One time as I sat there he opened his eyes and said, ‘My Dad was a bastard’, his voice accentuating the word ‘bastard’ explosively. Then he closed his eyes again and I sat there completely shocked that he could still feel that strongly about his Dad, dead for some ten years or so. I saw for the first time where his pain came from. The constant loss of temper. The projected anger, the extreme views, the troubled relationships, the endless struggles with life. There, in that post dining state, with the empty plates still spread out on the wooden table, I had my first epiphany. It was the realisation that my father’s life had been so etched out on the basis of those raw, cutting, excessive emotions. It was in that moment that I decided to forgive my father for everything he had and hadn’t done for me as my father. Not only did I forgive him, I understood him completely. Compassion and genuine love grew out of that simple moment. Before there had been an obsession, now there was a relationship on an equal footing. I could relate to the way he felt. A few days later, one afternoon, the conversation came back to that moment and he openly acknowledged that I might feel the same way about him. We joked about my autobiography being called, ‘My Dad was a bastard’. There was a sudden camaraderie between us that had been absent before. On a trip through to Ibiza, driving down from Paris, I noticed my father being all serious and authoritarian, basically uptight. When I mentioned to him that I thought this was a way of hiding his feelings he roared with laughter! And agreed. It felt like we had connected in a way that could never have happened without that moment of pain he had expressed that night after dinner. Now, of course we still had some times where things were strained and the usual disagreements, but it was different.

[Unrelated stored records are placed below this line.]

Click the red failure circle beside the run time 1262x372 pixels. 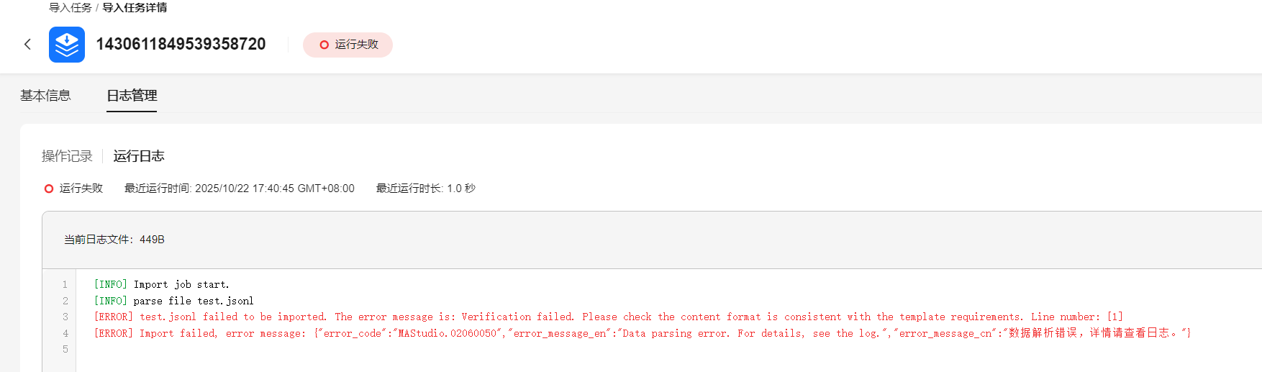[49, 189]
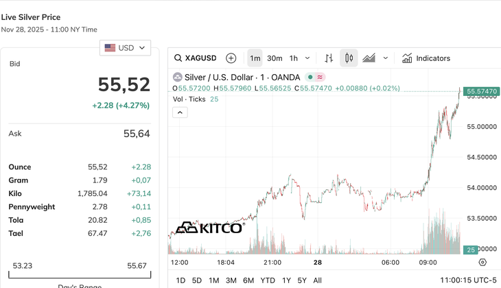Open chart settings gear on time axis
The image size is (501, 288).
pos(482,262)
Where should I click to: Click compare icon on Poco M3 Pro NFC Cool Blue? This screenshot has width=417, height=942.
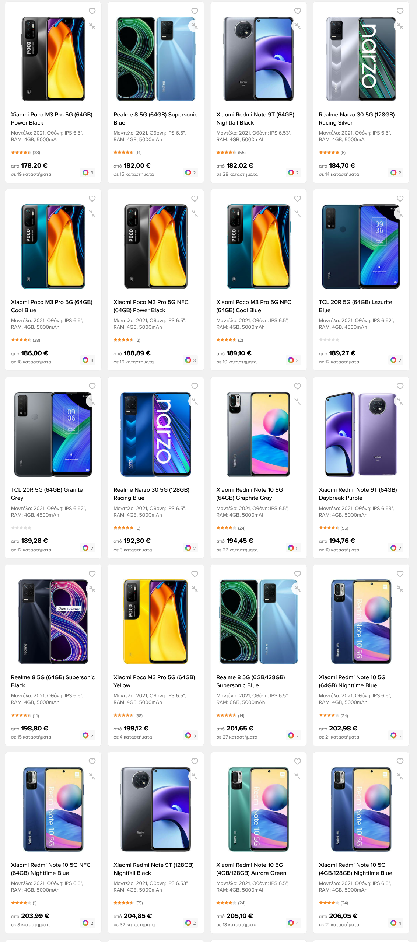[x=297, y=214]
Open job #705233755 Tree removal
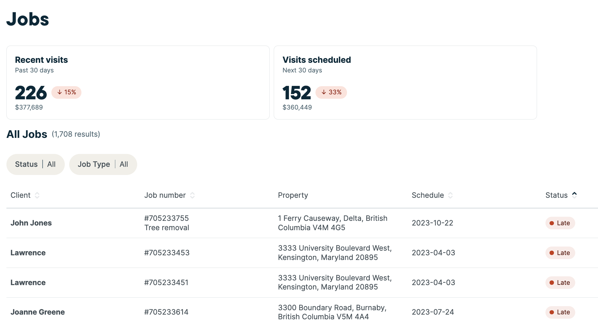The height and width of the screenshot is (326, 598). [167, 223]
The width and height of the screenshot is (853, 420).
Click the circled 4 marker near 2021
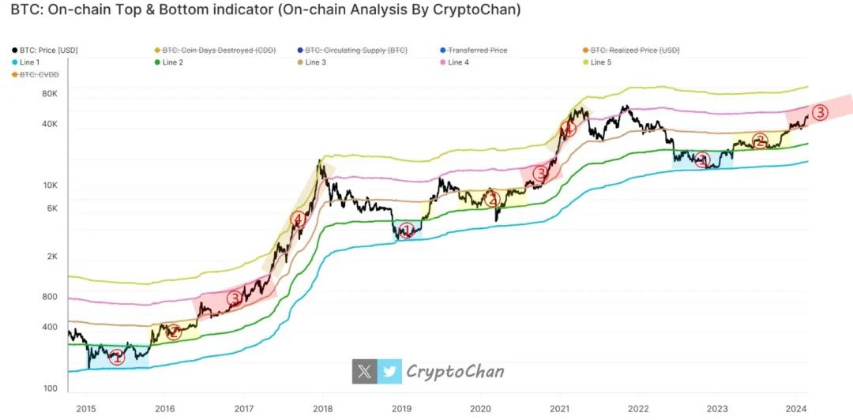coord(567,129)
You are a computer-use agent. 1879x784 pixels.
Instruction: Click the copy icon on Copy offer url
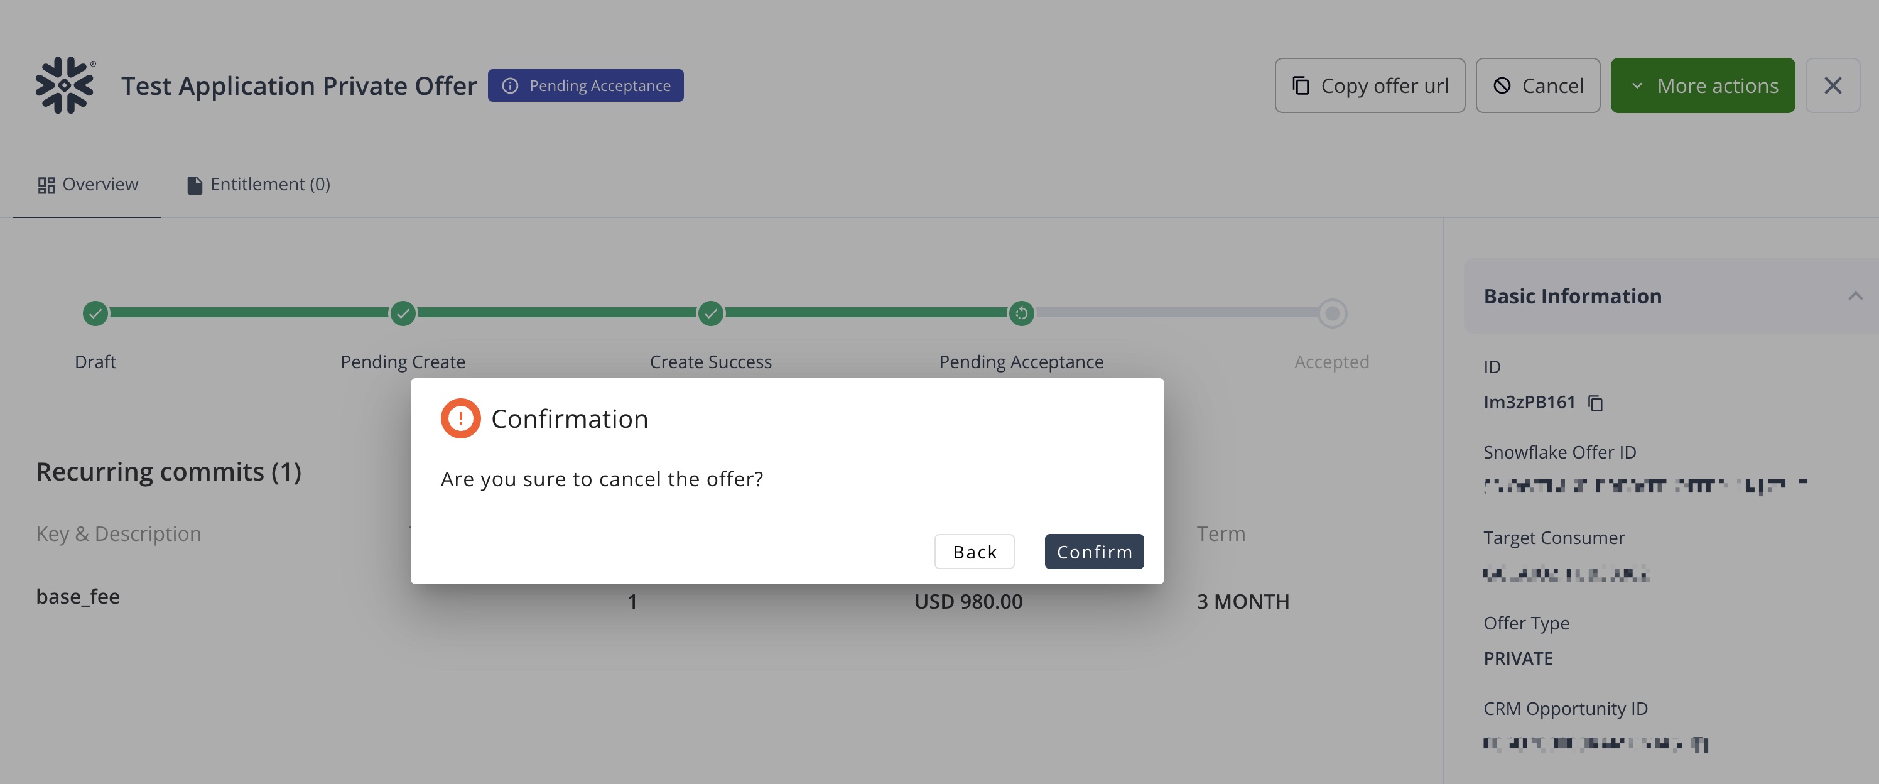[1300, 85]
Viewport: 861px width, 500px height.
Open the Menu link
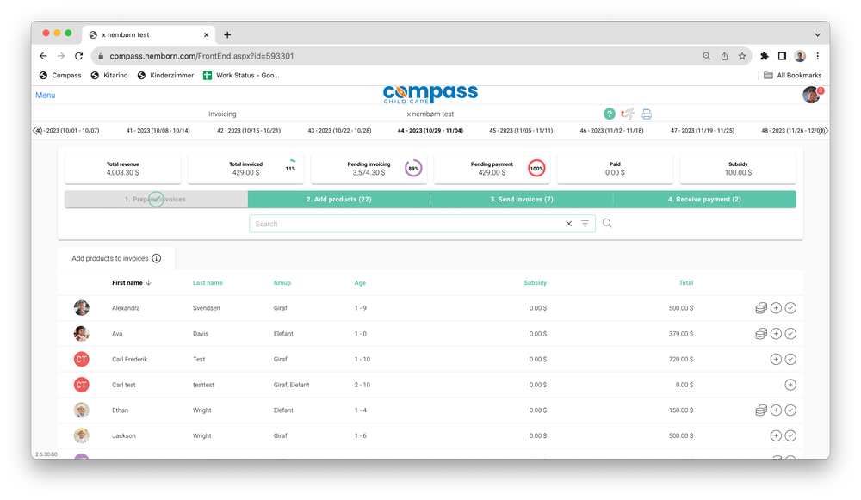pos(46,96)
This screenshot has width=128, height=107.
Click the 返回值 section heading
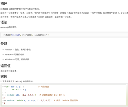tap(6, 66)
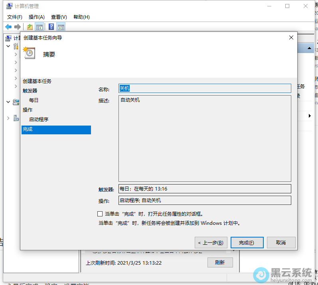
Task: Toggle the Show/Hide Console Tree icon
Action: pyautogui.click(x=39, y=27)
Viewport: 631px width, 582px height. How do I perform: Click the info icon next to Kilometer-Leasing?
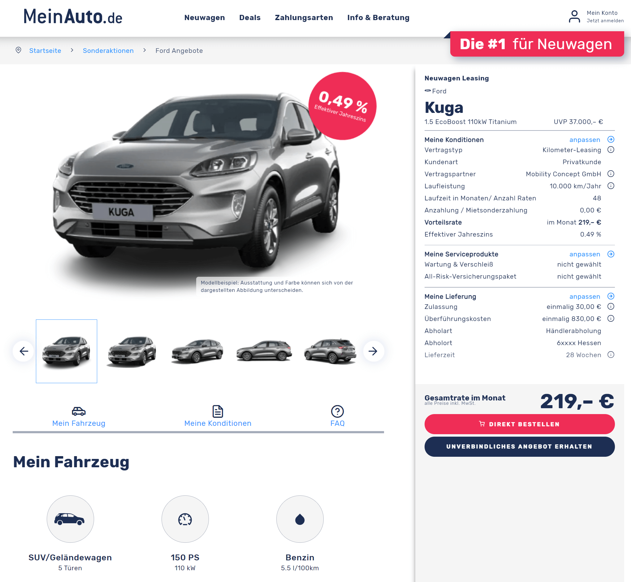611,150
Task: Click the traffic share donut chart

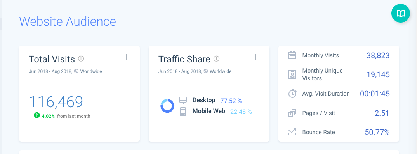Action: point(167,106)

And so to the moral of this story, as a therapist, I have treated so many people and the ones whose physical pain was linked up to their obvious emotional/psychological pain without exception had very bad ideas about their parents, particularly their fathers. One client, whom I saw over a long period, we will call her Jane, was in constant pain, even after much treatment. Slowly, over time, I questioned Jane about her Father and it turned out he was a drinker and a selfish man, who had often left his children hungry just so that he could drink. Jane had very mixed up feelings about him, even though, now she is as an adult. Relationships had been scarce and troubled. I told her about my experience and how I refused to have any negative feelings toward my parents and how good that felt. One day she arrived and said she was visiting her Father more often and seemed to have forgiven him. I asked her how she felt about him now and she said, ‘oh he’s ok!’ This would have been impossible months before. Her pain cleared up and soon after she stopped coming to see me. She was fine.
We all have a duty to ourselves to get over our parents and forgive them. Try to see how they felt about their parents. To some this will be obvious. To many this might well change your mind set and help you to enjoy life a whole lot more.